ドアの向こうには一人の女性が立っていた。見た目からするに30代前半、おそらくバイトの依頼者、つまり母親だ。
「いつまでそこに突っ立っているのかしら」
言われて気づいた。あまりの美貌に見惚れてしまっていたのだ。
「こっちよ」
言われるがままについていくと、広いリビングに通された。さすがお金持ちなだけあって絵画が一つ飾られていた。それは風景画だった。美術に疎い俺でも分かる。この絵の作者はプロかレベルの高いアマチュアだ。
「お茶でもどうぞ」
俺は出されたお茶を一気に飲み干す。春とはいえ、ここまでの道のりで喉はうるおいを求めていた。しかし、すぐにしまった、と思った。俺はバイトの応募者だ。こういう場合は話が進んでから徐々に飲むべきだった。
「あら、いい飲みっぷりね。嫌いじゃないわ。今までの人はかしこまりすぎてつまらなかったから」
俺はもう一度依頼者である母親に目をやった。一言で表すならクールビューティー、この表現がしっくりくる。歳は30代前半、漆黒の髪を後ろでお団子にしている。一つ一つの動作からは気品を感じる。
「あなた、家庭教師の面接を受けに来たのよね? 人をジロジロ見るなんて失礼じゃないかしら」
やらかした。せっかくお茶の件で好印象を与えたはずが、マイナスだ。
「あなたの応募書類には一通り目を通したわ。いたって平凡。そんなあなたにうちの娘の家庭教師が務まるかしら」
俺は過去の応募者たちの話を思い出した。そして、高額な時給。そこから導き出される結論は一つ。学生が賢すぎてみんなお手上げだったのではないだろうか。
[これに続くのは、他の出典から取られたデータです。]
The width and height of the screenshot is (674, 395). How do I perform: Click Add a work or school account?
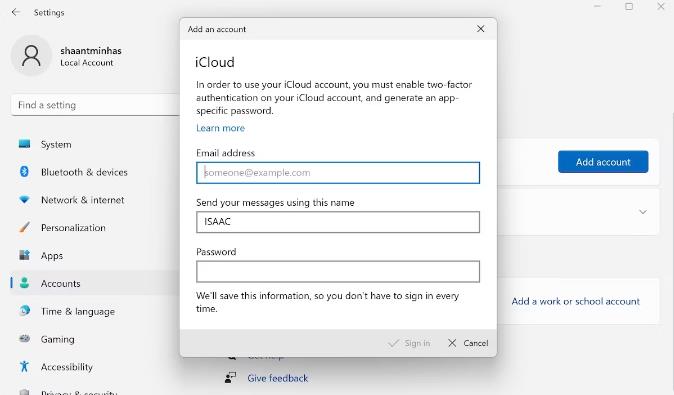[575, 301]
「まあ、そんなことはどうでもいいわ。茜、いらっしゃい」
「はーい」
返事とともにリビングに女の子が入ってくる。パッと見の印象は活発そうな女の子、そんな感じだった。それはショートカットが原因に違いない。髪形だけで決めつけるのもどうかと思うが。
「お母さん、この人が次の人?」茜と呼ばれた女の子が言う。
「ええ、そうよ。いたって平凡だけど、もしかしたらあなたのお眼鏡にかなうかもしれないわ」
「へー。お母さんがそんな風に言うなんて珍しいね。ハードルがあがっちゃった」
おいおい、ハードルがあがっちゃあ困る。せっかく母親にいい印象を与えたのに、これじゃあ台無しだ。
「お兄ちゃんに質問するね。答え次第で採用するか決まるから、覚悟してね?」茜が言った。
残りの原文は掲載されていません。